### EXERCISE BRIEF
Set out exactly every line of the entries below, starting at the line that holds "Click the System" and stopping after the line that holds "Screen dimensions: 1360x768".

++++ PROVIDED RECORDS

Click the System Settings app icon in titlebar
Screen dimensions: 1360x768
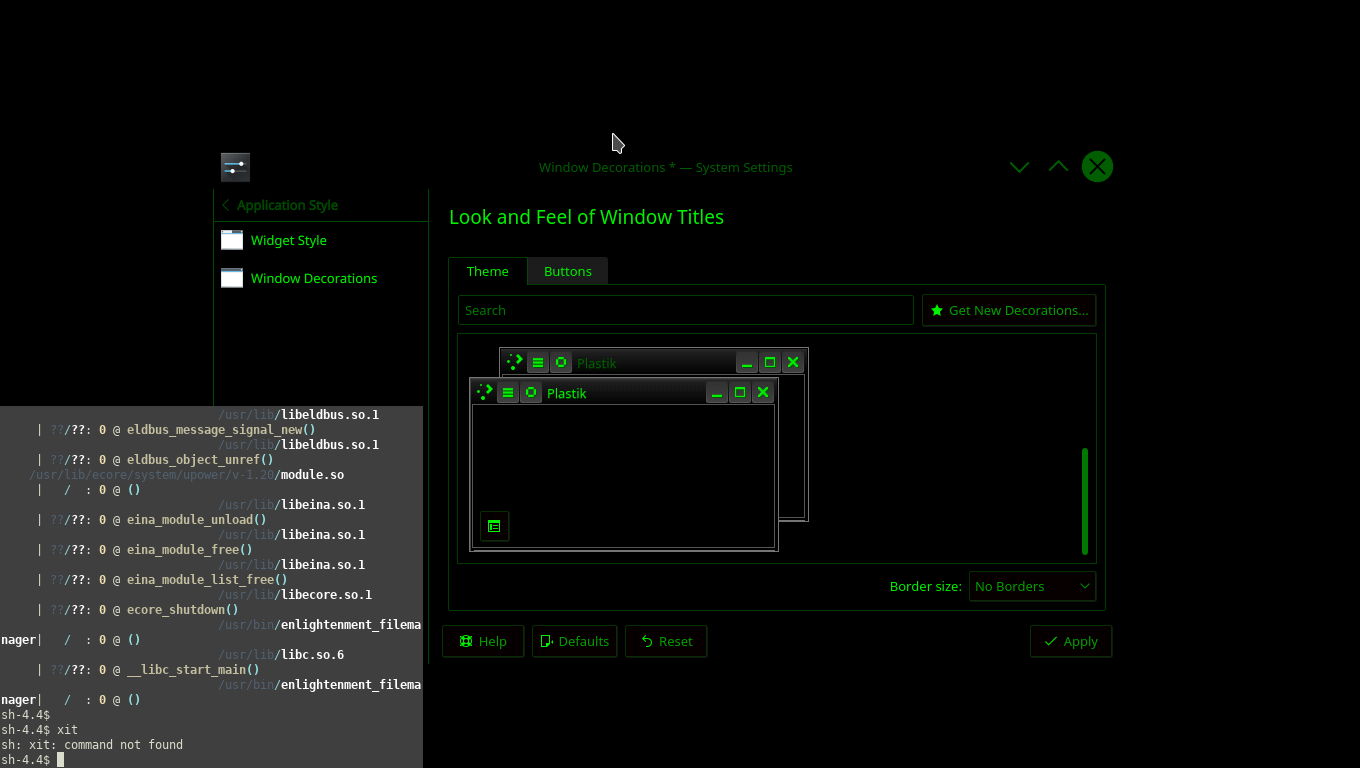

++++++++
++++ PROVIDED RECORDS

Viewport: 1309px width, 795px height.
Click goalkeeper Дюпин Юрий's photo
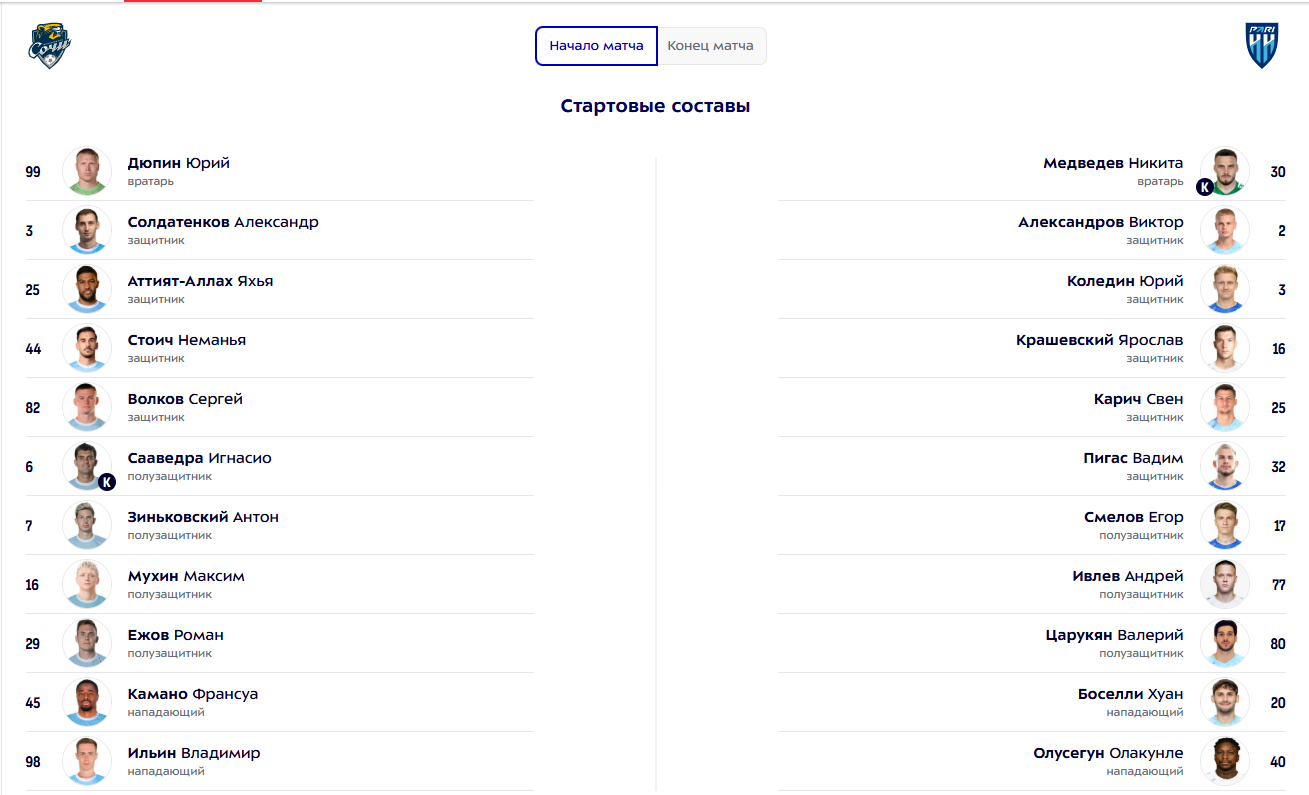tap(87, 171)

++++++++
++++ PROVIDED RECORDS

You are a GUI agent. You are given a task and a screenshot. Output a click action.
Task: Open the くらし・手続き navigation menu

++++++++

### EXERCISE RESPONSE
Click the System Settings app icon in titlebar
Screen dimensions: 1360x768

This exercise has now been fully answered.